Avoided Game of Thrones the same way (may still watch it except for the final season some day). Only watched Dexter for a few seasons and quit while I knew I was ahead. Etc.
I do the same with video games.
There's way too much media out there, so why not hold back a bit and wait for the dust to settle?
The hard part is the social aspect of media. It's not always about what's good, it's about the conversation surrounding the things. I get weird looks when I talk about Plex. Also
After that first season I read most the comic books and loved them but the TV show just became so much worse, I couldn't stomach it.
I later found out the actor that played Dale wanted out because he was a close friend of Season 1 showrunner Frank Darabont who had been run off by AMC executives. Kinda tied it all together.
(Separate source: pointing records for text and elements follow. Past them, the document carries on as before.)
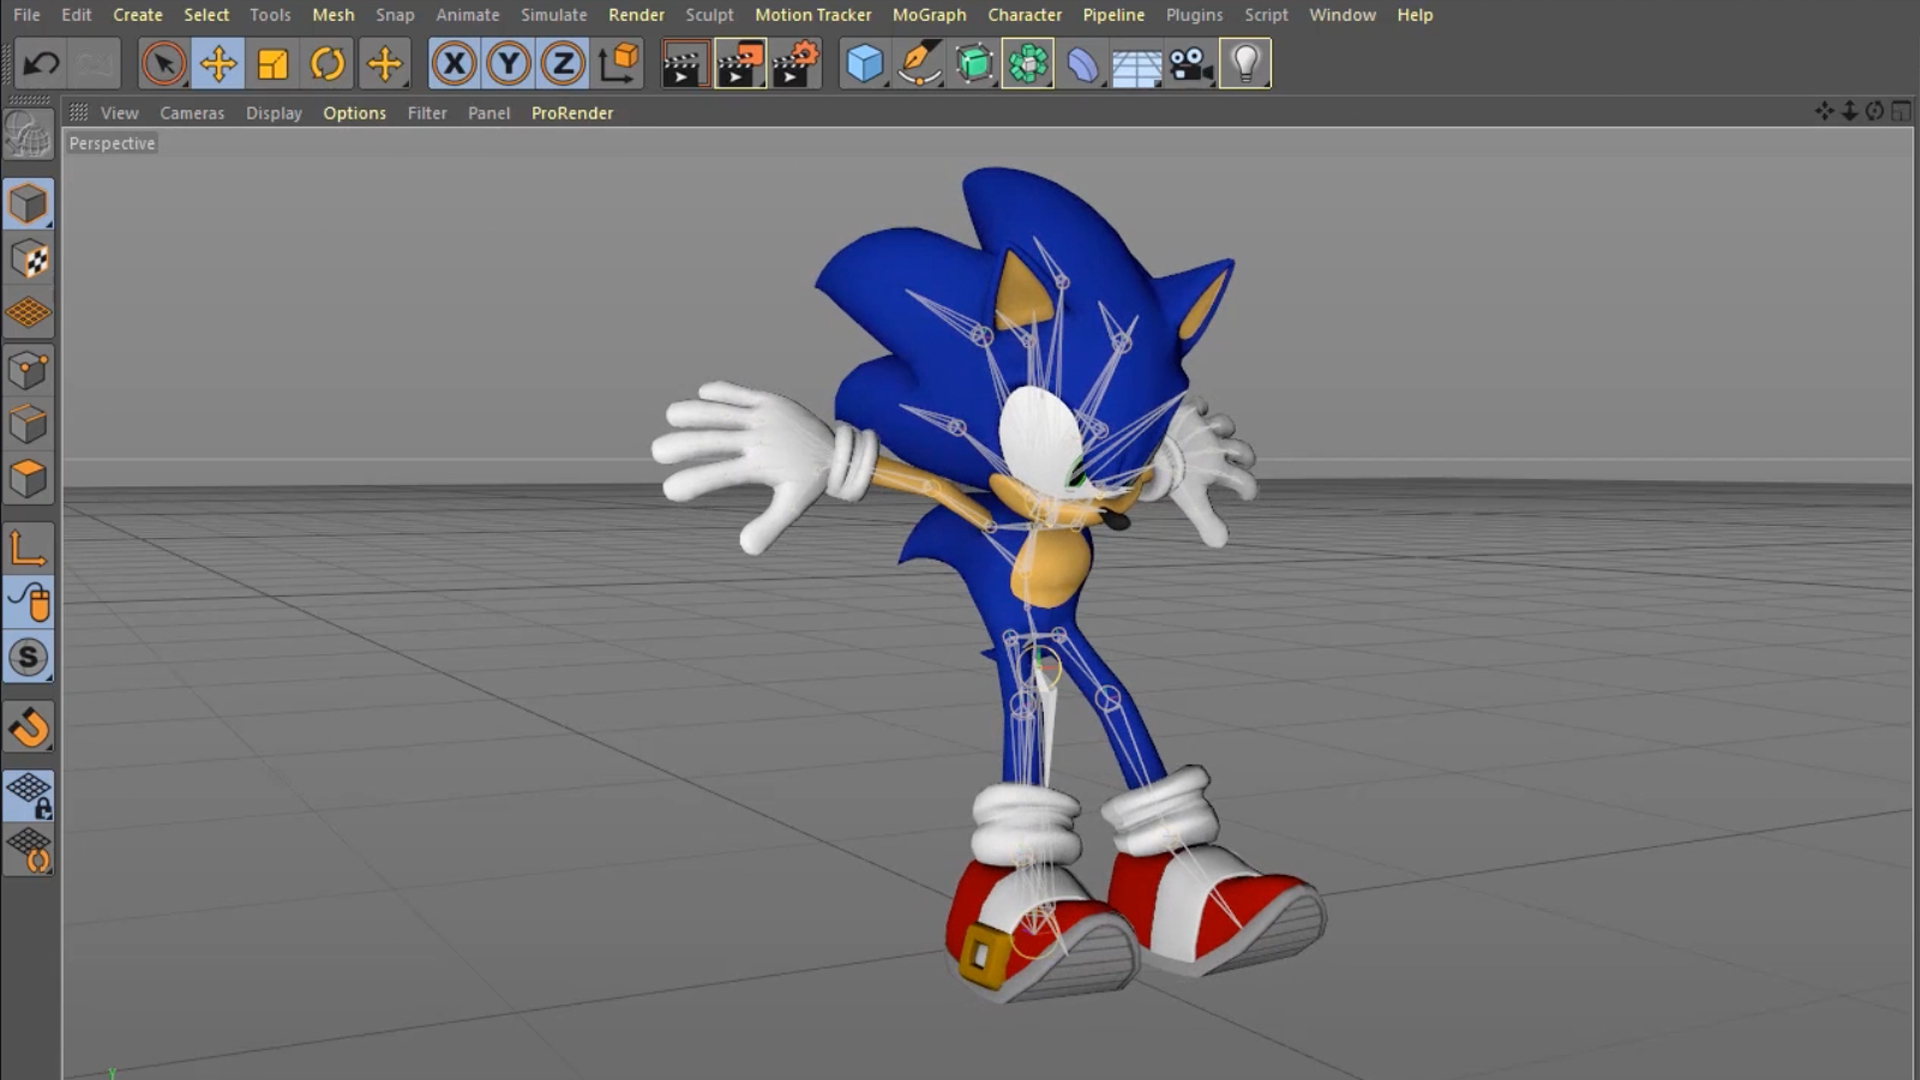Viewport: 1920px width, 1080px height.
Task: Toggle the X axis lock
Action: click(454, 65)
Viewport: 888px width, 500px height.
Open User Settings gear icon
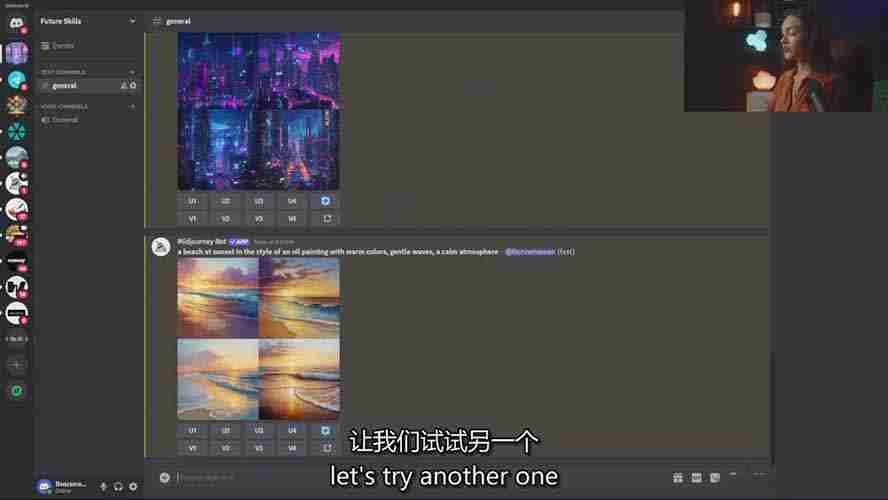(x=133, y=486)
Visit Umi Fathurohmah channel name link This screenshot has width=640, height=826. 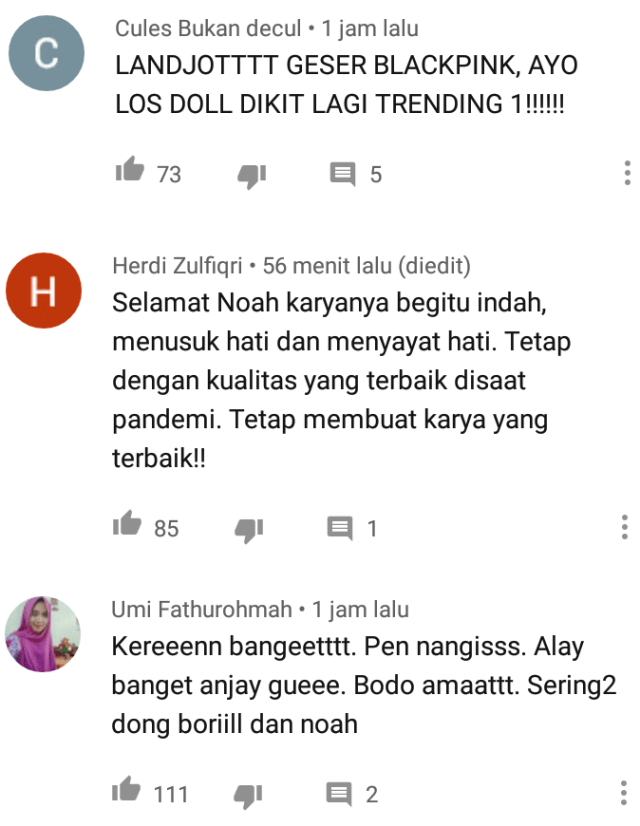coord(202,609)
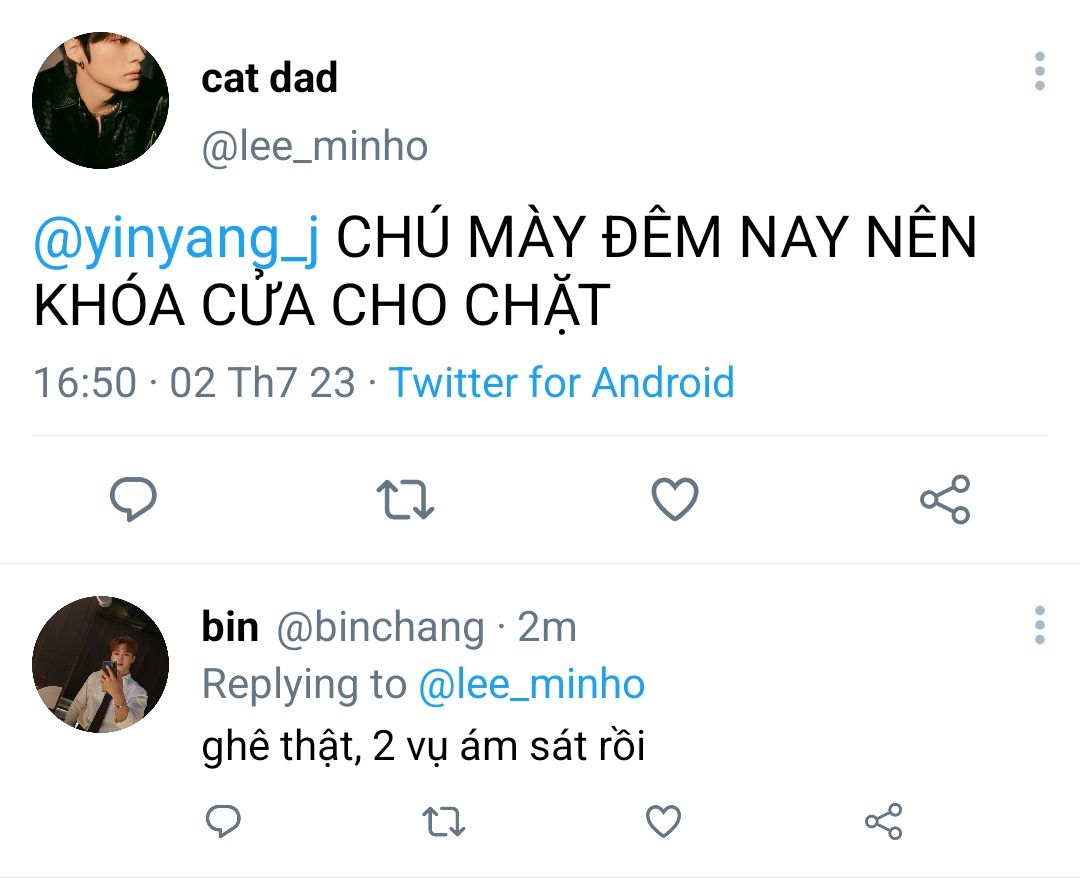Open the @yinyang_j mention

tap(177, 240)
The graphic novels are great, though. Seriously, go read them.
I don't remember exactly when, but I remember them wandering around in a forest for like three episodes looking for some children I think? Just a streak of episodes where absolutely nothing happened. No plot development, no character development, just treading water.
Episode two. I just couldn't believe the characters. Their reactions to everything felt so far-fetched. I think the racist guy was really what did it for me.
I think I stopped when they just found Alexandria. Honestly the intro theme is what kept me coming back when it was getting really slow, like The Governor's arc.
Not for edgy, cooler than thou reasons, hilariously enough. Didn't have the time between bringing my cybersecurity education up to date and learning about hacking and stuff, and never bothered going back for them.